--- Exercise objective ---
Excerpt from the entries below: please repeat exactly the lines from the one containing "Switch to the Info tab" through the last one, both ends included, with no pictures.

-=-=-=-=-

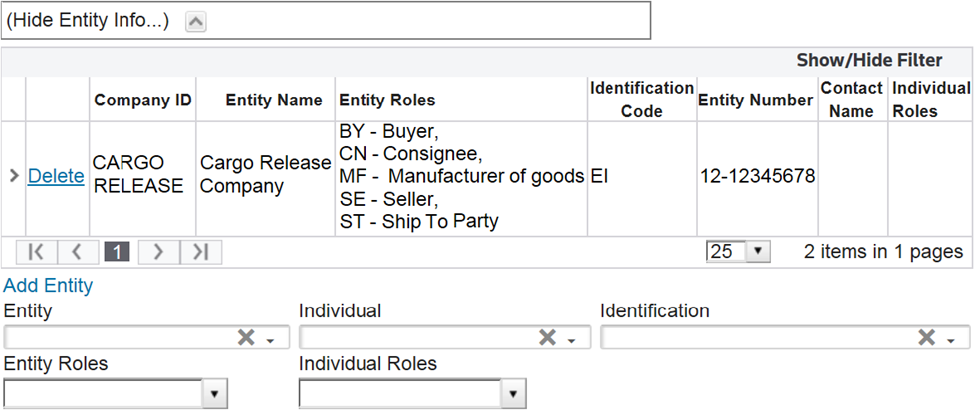Screen dimensions: 975x410
Task: Select page 1 in the pager
Action: (x=117, y=252)

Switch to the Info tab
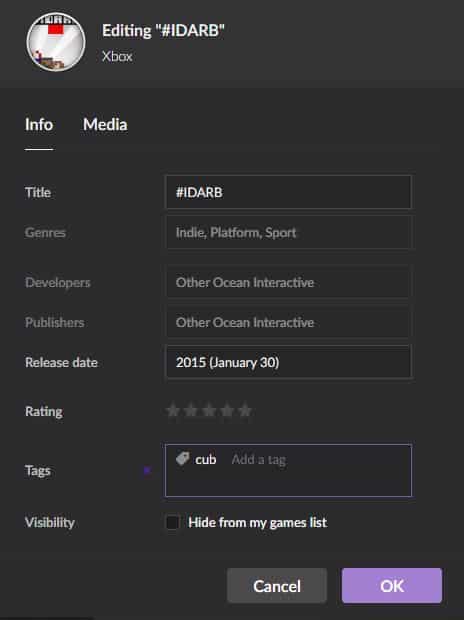point(39,125)
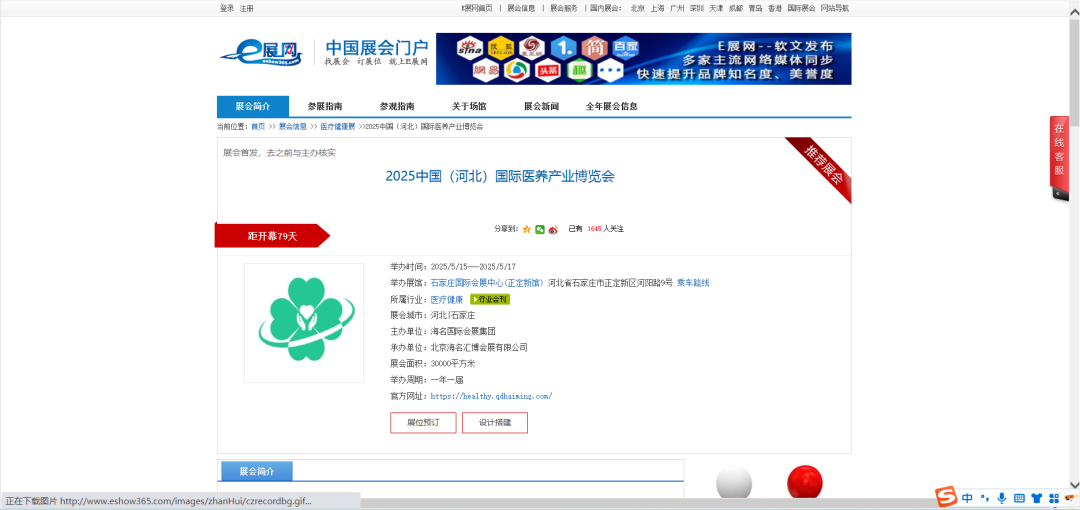
Task: Switch to the 参展指南 tab
Action: click(x=325, y=107)
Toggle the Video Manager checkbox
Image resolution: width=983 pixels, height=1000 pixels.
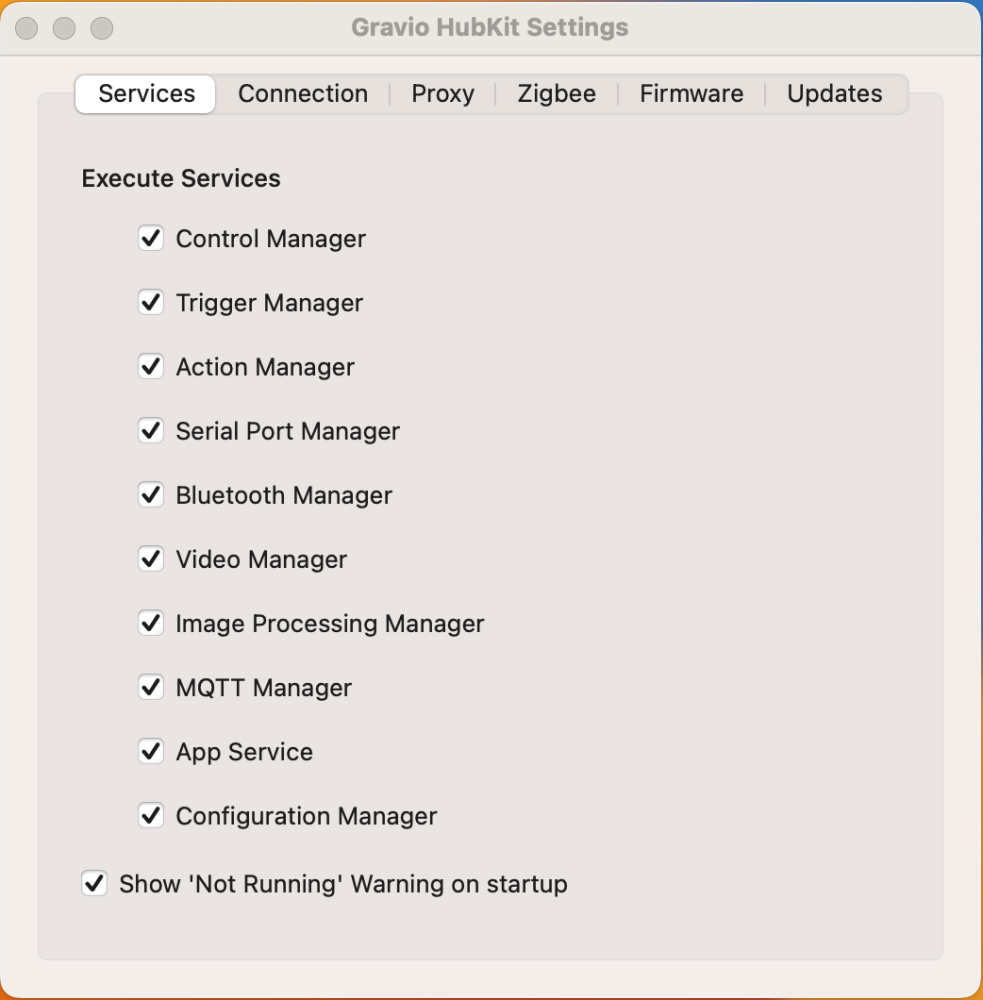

-=-=-=-=-

--- Exercise output ---
Switch to the Info tab
point(39,125)
Task: Switch to the 参展指南 tab
Action: click(x=325, y=107)
Toggle the Video Manager checkbox
Image resolution: width=983 pixels, height=1000 pixels.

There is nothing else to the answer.